Sometimes, I would take her out to Dad’s house on Sullivan’s Island and we would walk on the beach. This was great because she could be off the leash, so I could walk in peace, and she could run and smell like wild. As is usually the case with Sammy, though, there was a problem. This particular problem had to do with marine life . . . and how delicious Sammy finds it.
In all my years frequenting the beach at Sullivan’s, I don’t think I’d ever seen a starfish. If I could have told Sammy that, she’d have thought I was an idiot. She found lots of them on the shoreline. The dead, rotting ones were her favorite. She also found lots of dead fish that I wouldn’t have noticed either. She liked to prance around dramatically with these treasures clenched in her teeth, thrashing them about before gulping them down with minimal chewing. Afterwards, she’d look guiltily at me as she squirted diarrhea on the way back up the access towards the house.
My solution for this problem was to get the bike out of Dad’s garage. It was early one morning after a particularly rough night, and we were on one of our escapes. No need for the leash. Sammy doesn’t like falling behind. I figured that if I were rolling along on the bike, she’d be compelled to run alongside me without gorging on rotting carcasses along the way. I was right, but as usual, there was something I hadn’t accounted for: She got thirsty. Naturally, right around the point where I turned around, she waded out into the ocean and filled her belly with sea water. Now, Sammy is a great looking dog, and back then when she was in her early prime, to see her run was a beautiful sight. So thought the family of beachgoers setting up their umbrellas and chairs as I pedaled past along the waterline that day. Sammy ran in between them and me, and I could hear the daughter say, “Aw, look how pretty that doggy is!” I was full of pride when she said it. Then, running full tilt, her tail lifted high behind her, Sammy let go a spraying arc of diarrhea right in front of where these people were sitting. They groaned in unison, and Sammy and I did the only thing we could: kept fucking going. It was a spray and run situation.

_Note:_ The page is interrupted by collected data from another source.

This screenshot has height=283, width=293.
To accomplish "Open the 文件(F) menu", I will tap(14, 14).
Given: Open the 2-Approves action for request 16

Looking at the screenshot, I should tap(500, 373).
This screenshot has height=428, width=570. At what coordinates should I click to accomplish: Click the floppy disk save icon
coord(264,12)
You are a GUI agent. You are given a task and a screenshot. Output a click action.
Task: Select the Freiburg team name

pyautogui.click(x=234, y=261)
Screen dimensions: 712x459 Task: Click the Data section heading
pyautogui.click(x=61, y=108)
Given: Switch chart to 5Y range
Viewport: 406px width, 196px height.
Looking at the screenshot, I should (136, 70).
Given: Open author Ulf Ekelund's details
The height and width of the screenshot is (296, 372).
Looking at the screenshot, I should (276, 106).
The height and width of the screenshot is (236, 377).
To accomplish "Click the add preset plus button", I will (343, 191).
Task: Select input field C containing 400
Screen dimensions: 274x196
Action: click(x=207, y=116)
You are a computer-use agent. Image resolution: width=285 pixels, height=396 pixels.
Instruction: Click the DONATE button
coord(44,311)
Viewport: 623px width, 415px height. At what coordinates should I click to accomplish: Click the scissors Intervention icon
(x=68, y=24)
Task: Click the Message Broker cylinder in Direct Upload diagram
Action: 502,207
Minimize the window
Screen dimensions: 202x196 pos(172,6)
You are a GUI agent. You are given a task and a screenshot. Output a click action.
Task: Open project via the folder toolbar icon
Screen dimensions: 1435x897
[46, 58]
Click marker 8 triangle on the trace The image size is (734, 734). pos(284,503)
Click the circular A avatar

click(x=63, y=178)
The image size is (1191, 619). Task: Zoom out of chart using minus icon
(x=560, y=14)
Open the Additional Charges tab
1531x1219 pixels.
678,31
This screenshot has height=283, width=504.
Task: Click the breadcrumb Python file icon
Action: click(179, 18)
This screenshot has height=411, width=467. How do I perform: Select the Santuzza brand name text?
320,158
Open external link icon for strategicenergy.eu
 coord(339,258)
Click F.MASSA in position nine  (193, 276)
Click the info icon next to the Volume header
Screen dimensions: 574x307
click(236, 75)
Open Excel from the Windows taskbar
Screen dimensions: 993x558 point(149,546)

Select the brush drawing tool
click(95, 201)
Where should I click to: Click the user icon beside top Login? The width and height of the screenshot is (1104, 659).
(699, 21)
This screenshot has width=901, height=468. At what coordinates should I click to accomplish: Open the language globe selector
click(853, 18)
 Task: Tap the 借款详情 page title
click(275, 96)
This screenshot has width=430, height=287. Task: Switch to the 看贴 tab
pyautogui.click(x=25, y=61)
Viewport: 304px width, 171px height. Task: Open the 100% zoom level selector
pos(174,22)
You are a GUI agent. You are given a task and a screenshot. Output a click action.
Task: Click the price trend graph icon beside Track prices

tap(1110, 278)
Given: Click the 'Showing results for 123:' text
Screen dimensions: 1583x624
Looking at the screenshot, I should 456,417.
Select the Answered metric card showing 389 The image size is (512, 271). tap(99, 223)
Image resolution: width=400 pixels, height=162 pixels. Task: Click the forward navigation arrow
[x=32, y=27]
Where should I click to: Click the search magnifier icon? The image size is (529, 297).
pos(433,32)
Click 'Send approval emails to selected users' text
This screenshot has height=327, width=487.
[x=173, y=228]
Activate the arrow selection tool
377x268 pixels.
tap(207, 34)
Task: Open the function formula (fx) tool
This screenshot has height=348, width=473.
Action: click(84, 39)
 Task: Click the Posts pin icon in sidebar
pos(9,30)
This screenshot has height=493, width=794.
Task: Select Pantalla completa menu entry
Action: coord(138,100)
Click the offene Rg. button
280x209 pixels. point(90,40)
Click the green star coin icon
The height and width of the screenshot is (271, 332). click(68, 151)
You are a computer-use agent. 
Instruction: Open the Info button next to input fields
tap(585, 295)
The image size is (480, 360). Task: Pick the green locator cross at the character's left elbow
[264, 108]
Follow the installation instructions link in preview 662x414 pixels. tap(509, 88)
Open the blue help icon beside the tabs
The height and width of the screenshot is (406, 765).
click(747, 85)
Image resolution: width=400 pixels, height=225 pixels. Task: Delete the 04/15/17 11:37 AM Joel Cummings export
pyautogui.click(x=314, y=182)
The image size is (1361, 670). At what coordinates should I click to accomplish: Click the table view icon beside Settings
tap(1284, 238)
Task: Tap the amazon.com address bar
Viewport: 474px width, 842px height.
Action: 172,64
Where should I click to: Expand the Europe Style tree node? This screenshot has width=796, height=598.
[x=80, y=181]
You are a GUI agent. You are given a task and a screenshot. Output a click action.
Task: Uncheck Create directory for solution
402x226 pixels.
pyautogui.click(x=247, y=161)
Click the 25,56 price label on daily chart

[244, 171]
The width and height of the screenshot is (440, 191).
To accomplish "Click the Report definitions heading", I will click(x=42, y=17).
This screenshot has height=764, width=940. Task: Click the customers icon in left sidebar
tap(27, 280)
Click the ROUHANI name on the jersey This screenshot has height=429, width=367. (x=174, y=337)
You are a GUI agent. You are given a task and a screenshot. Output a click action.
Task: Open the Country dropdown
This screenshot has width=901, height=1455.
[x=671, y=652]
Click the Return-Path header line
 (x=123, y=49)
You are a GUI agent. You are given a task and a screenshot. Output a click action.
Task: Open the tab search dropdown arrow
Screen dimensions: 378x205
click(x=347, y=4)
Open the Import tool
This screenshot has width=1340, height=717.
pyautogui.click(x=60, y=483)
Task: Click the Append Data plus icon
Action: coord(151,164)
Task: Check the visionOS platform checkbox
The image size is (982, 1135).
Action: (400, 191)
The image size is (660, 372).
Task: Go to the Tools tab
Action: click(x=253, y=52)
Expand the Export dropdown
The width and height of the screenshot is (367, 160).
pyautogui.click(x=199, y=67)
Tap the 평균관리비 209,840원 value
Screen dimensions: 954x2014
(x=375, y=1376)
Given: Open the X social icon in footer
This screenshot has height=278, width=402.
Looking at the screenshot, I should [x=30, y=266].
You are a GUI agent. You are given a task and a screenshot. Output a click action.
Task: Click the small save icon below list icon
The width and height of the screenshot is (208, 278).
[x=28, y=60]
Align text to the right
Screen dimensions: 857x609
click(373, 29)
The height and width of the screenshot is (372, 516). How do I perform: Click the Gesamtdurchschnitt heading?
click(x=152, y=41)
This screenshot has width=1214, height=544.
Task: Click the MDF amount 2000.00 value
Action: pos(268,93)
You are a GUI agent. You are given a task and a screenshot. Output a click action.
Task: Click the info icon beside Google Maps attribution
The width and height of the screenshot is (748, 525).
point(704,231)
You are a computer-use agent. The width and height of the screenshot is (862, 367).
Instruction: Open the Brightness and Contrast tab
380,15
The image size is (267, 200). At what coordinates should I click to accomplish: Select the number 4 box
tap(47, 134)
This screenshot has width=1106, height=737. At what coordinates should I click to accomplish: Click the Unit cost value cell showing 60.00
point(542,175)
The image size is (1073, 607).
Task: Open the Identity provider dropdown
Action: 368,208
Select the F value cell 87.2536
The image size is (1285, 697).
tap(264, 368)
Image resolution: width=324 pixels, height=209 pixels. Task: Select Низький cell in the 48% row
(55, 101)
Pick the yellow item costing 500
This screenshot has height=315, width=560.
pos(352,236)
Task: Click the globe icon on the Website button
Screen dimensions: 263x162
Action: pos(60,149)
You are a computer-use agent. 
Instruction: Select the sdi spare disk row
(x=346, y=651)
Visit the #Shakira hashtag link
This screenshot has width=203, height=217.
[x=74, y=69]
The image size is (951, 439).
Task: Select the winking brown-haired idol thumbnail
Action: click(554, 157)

Knocking the starch out of Sammy took a lot in those days. Now, by the time we turn around on our walk, she’s moving in slow motion. It reminds me of when she was a puppy in Florida and the latter part of our walks would sometimes consist of me literally dragging her through the grass while she resisted the leash. These days, I’m happy to walk slowly next to her. Rounding the corner on our street, her bowels empty (and not due to self-poisoning), her smelling needs satisfied, Sammy shows me the whites of her eyes for a second and shines a smile at me that lasts several paces.
Sometimes I wonder what Sammy might say if she could talk. Maybe she wonders when I’ll start listening. Looking into each other’s eyes at the end of our first walk in three years, though, it doesn’t seem to matter.